Content starts

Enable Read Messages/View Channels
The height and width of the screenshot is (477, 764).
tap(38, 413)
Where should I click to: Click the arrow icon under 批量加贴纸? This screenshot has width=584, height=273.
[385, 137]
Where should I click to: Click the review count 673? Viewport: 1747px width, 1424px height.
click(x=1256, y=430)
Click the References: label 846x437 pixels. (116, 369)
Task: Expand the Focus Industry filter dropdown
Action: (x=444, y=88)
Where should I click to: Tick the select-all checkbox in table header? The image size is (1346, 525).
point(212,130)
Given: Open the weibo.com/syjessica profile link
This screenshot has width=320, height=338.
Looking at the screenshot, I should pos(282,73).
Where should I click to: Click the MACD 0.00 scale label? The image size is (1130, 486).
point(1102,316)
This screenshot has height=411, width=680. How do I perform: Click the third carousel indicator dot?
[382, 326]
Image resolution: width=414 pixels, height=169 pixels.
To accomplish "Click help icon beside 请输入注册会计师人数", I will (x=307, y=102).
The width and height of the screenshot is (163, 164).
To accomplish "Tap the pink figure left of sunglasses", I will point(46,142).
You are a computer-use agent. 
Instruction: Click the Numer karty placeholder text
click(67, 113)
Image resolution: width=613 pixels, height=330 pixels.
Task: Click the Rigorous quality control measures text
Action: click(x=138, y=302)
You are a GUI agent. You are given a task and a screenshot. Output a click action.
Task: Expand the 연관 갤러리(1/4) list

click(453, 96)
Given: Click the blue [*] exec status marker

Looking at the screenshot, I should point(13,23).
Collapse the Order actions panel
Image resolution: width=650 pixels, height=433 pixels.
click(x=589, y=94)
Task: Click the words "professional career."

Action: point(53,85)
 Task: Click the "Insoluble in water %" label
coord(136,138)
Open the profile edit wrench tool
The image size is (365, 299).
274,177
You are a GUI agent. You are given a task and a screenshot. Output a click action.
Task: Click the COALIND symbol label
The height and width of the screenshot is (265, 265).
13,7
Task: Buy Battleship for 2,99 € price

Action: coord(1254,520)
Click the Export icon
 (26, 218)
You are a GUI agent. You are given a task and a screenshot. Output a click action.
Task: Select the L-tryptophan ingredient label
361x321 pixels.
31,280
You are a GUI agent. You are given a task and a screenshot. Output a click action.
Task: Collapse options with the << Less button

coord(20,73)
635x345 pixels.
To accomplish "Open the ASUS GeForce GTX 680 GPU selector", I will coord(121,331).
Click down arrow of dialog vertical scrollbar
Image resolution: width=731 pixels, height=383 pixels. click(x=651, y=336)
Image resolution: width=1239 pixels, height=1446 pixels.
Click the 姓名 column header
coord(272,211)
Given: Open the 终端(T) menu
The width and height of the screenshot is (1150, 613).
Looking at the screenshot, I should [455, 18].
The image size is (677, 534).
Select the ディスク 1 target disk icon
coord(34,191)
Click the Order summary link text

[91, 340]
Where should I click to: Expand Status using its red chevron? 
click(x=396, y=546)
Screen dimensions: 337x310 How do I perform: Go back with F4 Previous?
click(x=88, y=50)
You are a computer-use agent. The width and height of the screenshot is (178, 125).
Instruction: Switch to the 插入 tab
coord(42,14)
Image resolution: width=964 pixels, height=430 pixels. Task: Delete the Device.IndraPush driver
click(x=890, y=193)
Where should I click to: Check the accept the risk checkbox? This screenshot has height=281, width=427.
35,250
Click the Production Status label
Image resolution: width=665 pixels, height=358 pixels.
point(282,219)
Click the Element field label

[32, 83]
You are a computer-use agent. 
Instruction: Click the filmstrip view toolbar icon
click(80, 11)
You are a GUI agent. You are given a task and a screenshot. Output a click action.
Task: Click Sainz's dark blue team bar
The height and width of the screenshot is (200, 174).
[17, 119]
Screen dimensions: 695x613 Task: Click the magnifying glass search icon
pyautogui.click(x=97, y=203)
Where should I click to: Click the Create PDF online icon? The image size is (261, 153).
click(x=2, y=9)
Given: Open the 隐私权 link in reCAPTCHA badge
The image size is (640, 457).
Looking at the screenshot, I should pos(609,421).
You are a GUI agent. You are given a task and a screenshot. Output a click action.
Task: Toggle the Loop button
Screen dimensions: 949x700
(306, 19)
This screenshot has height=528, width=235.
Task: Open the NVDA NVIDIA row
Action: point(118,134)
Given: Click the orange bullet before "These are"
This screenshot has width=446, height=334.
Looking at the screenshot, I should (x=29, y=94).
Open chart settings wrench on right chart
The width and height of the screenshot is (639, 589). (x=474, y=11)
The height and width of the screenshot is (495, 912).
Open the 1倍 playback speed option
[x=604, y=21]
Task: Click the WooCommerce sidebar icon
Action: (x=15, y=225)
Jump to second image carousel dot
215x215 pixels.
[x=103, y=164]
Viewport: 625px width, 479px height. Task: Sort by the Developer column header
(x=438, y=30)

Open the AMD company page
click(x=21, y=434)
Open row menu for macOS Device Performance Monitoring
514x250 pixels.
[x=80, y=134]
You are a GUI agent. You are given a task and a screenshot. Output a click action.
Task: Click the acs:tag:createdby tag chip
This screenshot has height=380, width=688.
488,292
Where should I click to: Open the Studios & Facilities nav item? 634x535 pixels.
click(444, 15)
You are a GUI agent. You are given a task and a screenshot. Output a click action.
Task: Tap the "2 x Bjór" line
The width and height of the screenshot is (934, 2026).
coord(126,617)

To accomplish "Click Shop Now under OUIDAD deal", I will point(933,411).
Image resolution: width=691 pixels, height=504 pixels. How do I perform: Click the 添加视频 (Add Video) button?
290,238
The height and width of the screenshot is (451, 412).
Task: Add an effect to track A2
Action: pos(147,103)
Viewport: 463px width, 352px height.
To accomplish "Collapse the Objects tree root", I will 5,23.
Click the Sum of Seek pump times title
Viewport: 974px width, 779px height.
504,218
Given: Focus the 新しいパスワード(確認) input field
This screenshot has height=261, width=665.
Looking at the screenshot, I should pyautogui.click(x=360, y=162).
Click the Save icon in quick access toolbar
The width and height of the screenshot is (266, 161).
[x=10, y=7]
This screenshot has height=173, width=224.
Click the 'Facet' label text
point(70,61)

Content ends

WORK ORDER:
Using the data above, print every record exactly as shown.

ANSWER FOR THIS EXERCISE:
Enable Read Messages/View Channels
The height and width of the screenshot is (477, 764).
tap(38, 413)
Where should I click to: Click the arrow icon under 批量加贴纸? This screenshot has width=584, height=273.
[385, 137]
Where should I click to: Click the review count 673? Viewport: 1747px width, 1424px height.
click(x=1256, y=430)
Click the References: label 846x437 pixels. (116, 369)
Task: Expand the Focus Industry filter dropdown
Action: (x=444, y=88)
Where should I click to: Tick the select-all checkbox in table header? The image size is (1346, 525).
point(212,130)
Given: Open the weibo.com/syjessica profile link
This screenshot has width=320, height=338.
Looking at the screenshot, I should pos(282,73).
Where should I click to: Click the MACD 0.00 scale label? The image size is (1130, 486).
point(1102,316)
This screenshot has height=411, width=680. How do I perform: Click the third carousel indicator dot?
[382, 326]
Image resolution: width=414 pixels, height=169 pixels.
To accomplish "Click help icon beside 请输入注册会计师人数", I will (x=307, y=102).
The width and height of the screenshot is (163, 164).
To accomplish "Tap the pink figure left of sunglasses", I will point(46,142).
You are a computer-use agent. 
Instruction: Click the Numer karty placeholder text
click(67, 113)
Image resolution: width=613 pixels, height=330 pixels.
Task: Click the Rigorous quality control measures text
Action: click(x=138, y=302)
You are a GUI agent. You are given a task and a screenshot. Output a click action.
Task: Expand the 연관 갤러리(1/4) list

click(453, 96)
Given: Click the blue [*] exec status marker

Looking at the screenshot, I should point(13,23).
Collapse the Order actions panel
Image resolution: width=650 pixels, height=433 pixels.
click(x=589, y=94)
Task: Click the words "professional career."

Action: point(53,85)
 Task: Click the "Insoluble in water %" label
coord(136,138)
Open the profile edit wrench tool
The image size is (365, 299).
274,177
You are a GUI agent. You are given a task and a screenshot. Output a click action.
Task: Click the COALIND symbol label
The height and width of the screenshot is (265, 265).
13,7
Task: Buy Battleship for 2,99 € price

Action: coord(1254,520)
Click the Export icon
 (26, 218)
You are a GUI agent. You are given a task and a screenshot. Output a click action.
Task: Select the L-tryptophan ingredient label
361x321 pixels.
31,280
You are a GUI agent. You are given a task and a screenshot. Output a click action.
Task: Collapse options with the << Less button

coord(20,73)
635x345 pixels.
To accomplish "Open the ASUS GeForce GTX 680 GPU selector", I will coord(121,331).
Click down arrow of dialog vertical scrollbar
Image resolution: width=731 pixels, height=383 pixels. click(x=651, y=336)
Image resolution: width=1239 pixels, height=1446 pixels.
Click the 姓名 column header
coord(272,211)
Given: Open the 终端(T) menu
The width and height of the screenshot is (1150, 613).
Looking at the screenshot, I should [455, 18].
The image size is (677, 534).
Select the ディスク 1 target disk icon
coord(34,191)
Click the Order summary link text

[91, 340]
Where should I click to: Expand Status using its red chevron? 
click(x=396, y=546)
Screen dimensions: 337x310 How do I perform: Go back with F4 Previous?
click(x=88, y=50)
You are a computer-use agent. The width and height of the screenshot is (178, 125).
Instruction: Switch to the 插入 tab
coord(42,14)
Image resolution: width=964 pixels, height=430 pixels. Task: Delete the Device.IndraPush driver
click(x=890, y=193)
Where should I click to: Check the accept the risk checkbox? This screenshot has height=281, width=427.
35,250
Click the Production Status label
Image resolution: width=665 pixels, height=358 pixels.
point(282,219)
Click the Element field label

[32, 83]
You are a computer-use agent. 
Instruction: Click the filmstrip view toolbar icon
click(80, 11)
You are a GUI agent. You are given a task and a screenshot. Output a click action.
Task: Click Sainz's dark blue team bar
The height and width of the screenshot is (200, 174).
[17, 119]
Screen dimensions: 695x613 Task: Click the magnifying glass search icon
pyautogui.click(x=97, y=203)
Where should I click to: Click the Create PDF online icon? The image size is (261, 153).
click(x=2, y=9)
Given: Open the 隐私权 link in reCAPTCHA badge
The image size is (640, 457).
Looking at the screenshot, I should pos(609,421).
You are a GUI agent. You are given a task and a screenshot. Output a click action.
Task: Toggle the Loop button
Screen dimensions: 949x700
(306, 19)
This screenshot has height=528, width=235.
Task: Open the NVDA NVIDIA row
Action: point(118,134)
Given: Click the orange bullet before "These are"
This screenshot has width=446, height=334.
Looking at the screenshot, I should (x=29, y=94).
Open chart settings wrench on right chart
The width and height of the screenshot is (639, 589). (x=474, y=11)
The height and width of the screenshot is (495, 912).
Open the 1倍 playback speed option
[x=604, y=21]
Task: Click the WooCommerce sidebar icon
Action: (x=15, y=225)
Jump to second image carousel dot
215x215 pixels.
[x=103, y=164]
Viewport: 625px width, 479px height. Task: Sort by the Developer column header
(x=438, y=30)

Open the AMD company page
click(x=21, y=434)
Open row menu for macOS Device Performance Monitoring
514x250 pixels.
[x=80, y=134]
You are a GUI agent. You are given a task and a screenshot. Output a click action.
Task: Click the acs:tag:createdby tag chip
This screenshot has height=380, width=688.
488,292
Where should I click to: Open the Studios & Facilities nav item? 634x535 pixels.
click(444, 15)
You are a GUI agent. You are given a task and a screenshot. Output a click action.
Task: Tap the "2 x Bjór" line
The width and height of the screenshot is (934, 2026).
coord(126,617)

To accomplish "Click Shop Now under OUIDAD deal", I will point(933,411).
Image resolution: width=691 pixels, height=504 pixels. How do I perform: Click the 添加视频 (Add Video) button?
290,238
The height and width of the screenshot is (451, 412).
Task: Add an effect to track A2
Action: pos(147,103)
Viewport: 463px width, 352px height.
To accomplish "Collapse the Objects tree root", I will 5,23.
Click the Sum of Seek pump times title
Viewport: 974px width, 779px height.
504,218
Given: Focus the 新しいパスワード(確認) input field
This screenshot has height=261, width=665.
Looking at the screenshot, I should pyautogui.click(x=360, y=162).
Click the Save icon in quick access toolbar
The width and height of the screenshot is (266, 161).
[x=10, y=7]
This screenshot has height=173, width=224.
Click the 'Facet' label text
point(70,61)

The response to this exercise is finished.